◆ WHAT YOU HAVE TO DO:
Reproduce, without changes, the rows from the one containing "This screenshot has width=600, height=600." down through the final row, including both.

== ITEMS ==

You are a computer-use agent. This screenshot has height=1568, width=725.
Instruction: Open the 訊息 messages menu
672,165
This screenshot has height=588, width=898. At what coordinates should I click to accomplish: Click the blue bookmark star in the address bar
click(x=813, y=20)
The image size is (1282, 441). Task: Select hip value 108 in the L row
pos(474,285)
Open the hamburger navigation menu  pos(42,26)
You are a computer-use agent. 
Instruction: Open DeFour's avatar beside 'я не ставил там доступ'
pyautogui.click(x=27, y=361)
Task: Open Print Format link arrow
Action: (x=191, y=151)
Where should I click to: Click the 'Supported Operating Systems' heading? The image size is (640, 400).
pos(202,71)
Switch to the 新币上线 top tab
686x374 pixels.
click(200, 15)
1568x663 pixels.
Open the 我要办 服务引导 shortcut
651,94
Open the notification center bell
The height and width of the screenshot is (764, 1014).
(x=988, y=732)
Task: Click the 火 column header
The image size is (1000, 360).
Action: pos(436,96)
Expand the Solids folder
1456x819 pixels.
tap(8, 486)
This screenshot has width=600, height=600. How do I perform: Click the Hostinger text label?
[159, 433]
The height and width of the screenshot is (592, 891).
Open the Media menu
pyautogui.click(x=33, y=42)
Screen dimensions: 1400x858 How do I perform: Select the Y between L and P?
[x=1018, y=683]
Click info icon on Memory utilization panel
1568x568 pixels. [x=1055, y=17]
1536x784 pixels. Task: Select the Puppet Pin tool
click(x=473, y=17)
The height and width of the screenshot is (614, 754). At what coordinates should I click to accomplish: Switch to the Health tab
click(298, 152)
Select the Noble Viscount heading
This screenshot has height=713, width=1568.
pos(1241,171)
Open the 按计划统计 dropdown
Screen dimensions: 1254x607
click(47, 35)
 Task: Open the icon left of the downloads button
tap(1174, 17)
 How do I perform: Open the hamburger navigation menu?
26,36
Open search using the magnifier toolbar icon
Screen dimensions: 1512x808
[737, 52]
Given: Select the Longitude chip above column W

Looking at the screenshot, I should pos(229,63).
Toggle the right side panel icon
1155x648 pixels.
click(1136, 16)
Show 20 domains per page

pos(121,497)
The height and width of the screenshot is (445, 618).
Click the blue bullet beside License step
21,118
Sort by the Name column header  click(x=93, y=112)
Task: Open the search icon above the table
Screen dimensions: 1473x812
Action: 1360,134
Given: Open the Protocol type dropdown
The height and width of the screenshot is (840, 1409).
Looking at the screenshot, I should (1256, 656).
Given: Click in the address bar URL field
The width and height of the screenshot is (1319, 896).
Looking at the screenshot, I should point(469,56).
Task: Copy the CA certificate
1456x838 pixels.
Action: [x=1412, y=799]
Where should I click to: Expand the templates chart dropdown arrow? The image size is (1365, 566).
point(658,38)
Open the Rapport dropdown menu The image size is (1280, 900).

===

◆ RESULT FOR THIS EXERCISE:
This screenshot has width=600, height=600. How do I perform: Click the Hostinger text label?
[159, 433]
The height and width of the screenshot is (592, 891).
Open the Media menu
pyautogui.click(x=33, y=42)
Screen dimensions: 1400x858 How do I perform: Select the Y between L and P?
[x=1018, y=683]
Click info icon on Memory utilization panel
1568x568 pixels. [x=1055, y=17]
1536x784 pixels. Task: Select the Puppet Pin tool
click(x=473, y=17)
The height and width of the screenshot is (614, 754). At what coordinates should I click to accomplish: Switch to the Health tab
click(298, 152)
Select the Noble Viscount heading
This screenshot has height=713, width=1568.
pos(1241,171)
Open the 按计划统计 dropdown
Screen dimensions: 1254x607
click(47, 35)
 Task: Open the icon left of the downloads button
tap(1174, 17)
 How do I perform: Open the hamburger navigation menu?
26,36
Open search using the magnifier toolbar icon
Screen dimensions: 1512x808
[737, 52]
Given: Select the Longitude chip above column W

Looking at the screenshot, I should pos(229,63).
Toggle the right side panel icon
1155x648 pixels.
click(1136, 16)
Show 20 domains per page

pos(121,497)
The height and width of the screenshot is (445, 618).
Click the blue bullet beside License step
21,118
Sort by the Name column header  click(x=93, y=112)
Task: Open the search icon above the table
Screen dimensions: 1473x812
Action: 1360,134
Given: Open the Protocol type dropdown
The height and width of the screenshot is (840, 1409).
Looking at the screenshot, I should (1256, 656).
Given: Click in the address bar URL field
The width and height of the screenshot is (1319, 896).
Looking at the screenshot, I should point(469,56).
Task: Copy the CA certificate
1456x838 pixels.
Action: [x=1412, y=799]
Where should I click to: Expand the templates chart dropdown arrow? The image size is (1365, 566).
point(658,38)
Open the Rapport dropdown menu The image size is (1280, 900).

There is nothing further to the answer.